Pixel coordinate grounding data:

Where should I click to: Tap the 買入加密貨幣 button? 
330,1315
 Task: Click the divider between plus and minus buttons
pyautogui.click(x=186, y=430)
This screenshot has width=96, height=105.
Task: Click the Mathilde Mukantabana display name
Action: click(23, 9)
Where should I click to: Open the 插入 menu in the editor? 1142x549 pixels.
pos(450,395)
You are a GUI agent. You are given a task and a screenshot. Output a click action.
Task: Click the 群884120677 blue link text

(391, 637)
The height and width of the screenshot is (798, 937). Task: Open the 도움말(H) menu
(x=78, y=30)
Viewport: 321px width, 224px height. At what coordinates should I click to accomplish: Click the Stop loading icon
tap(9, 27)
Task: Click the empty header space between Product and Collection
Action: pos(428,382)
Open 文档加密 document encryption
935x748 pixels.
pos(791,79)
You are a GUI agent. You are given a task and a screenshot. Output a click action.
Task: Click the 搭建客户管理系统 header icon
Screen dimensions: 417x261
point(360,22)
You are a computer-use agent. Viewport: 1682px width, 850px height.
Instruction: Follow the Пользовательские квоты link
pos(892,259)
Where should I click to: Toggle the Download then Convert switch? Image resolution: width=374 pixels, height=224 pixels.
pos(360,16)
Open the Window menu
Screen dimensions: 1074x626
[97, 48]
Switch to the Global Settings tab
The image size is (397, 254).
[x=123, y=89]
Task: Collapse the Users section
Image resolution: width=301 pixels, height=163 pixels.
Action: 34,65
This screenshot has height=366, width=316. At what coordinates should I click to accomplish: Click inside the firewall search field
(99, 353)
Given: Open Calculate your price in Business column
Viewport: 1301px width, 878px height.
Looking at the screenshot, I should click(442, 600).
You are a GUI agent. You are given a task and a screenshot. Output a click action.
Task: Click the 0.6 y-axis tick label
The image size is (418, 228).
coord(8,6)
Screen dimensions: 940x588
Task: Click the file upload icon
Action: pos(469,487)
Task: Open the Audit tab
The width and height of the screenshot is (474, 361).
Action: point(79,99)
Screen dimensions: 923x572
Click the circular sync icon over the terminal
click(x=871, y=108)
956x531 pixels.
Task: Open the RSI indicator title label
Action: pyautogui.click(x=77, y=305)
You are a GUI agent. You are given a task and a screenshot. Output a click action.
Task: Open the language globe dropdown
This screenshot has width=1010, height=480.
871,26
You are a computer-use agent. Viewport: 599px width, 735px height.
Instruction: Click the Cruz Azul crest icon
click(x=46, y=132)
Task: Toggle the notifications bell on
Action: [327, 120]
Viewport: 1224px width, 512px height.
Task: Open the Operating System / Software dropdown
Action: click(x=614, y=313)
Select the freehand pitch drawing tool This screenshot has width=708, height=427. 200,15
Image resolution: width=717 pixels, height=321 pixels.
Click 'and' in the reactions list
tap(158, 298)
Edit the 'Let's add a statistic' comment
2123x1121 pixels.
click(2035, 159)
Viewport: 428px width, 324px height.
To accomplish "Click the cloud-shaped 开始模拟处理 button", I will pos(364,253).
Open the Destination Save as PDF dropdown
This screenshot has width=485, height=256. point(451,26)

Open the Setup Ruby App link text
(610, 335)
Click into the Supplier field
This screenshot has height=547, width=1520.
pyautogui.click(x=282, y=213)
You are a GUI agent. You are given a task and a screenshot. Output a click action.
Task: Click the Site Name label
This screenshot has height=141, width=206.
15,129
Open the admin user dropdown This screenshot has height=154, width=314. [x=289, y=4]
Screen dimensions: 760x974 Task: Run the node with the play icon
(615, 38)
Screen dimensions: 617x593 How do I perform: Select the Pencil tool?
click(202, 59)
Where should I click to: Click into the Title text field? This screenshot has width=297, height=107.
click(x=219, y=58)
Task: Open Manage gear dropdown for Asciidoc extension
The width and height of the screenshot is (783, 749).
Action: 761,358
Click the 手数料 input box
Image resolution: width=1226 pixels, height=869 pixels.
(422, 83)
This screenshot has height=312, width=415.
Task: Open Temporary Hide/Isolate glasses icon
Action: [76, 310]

** Action item **
Extract all lines from the data in which "computer" is found.

** Answer below **
You are a computer-use agent. Viewport: 1682px width, 850px height.
You are a computer-use agent. Viewport: 599px width, 735px height.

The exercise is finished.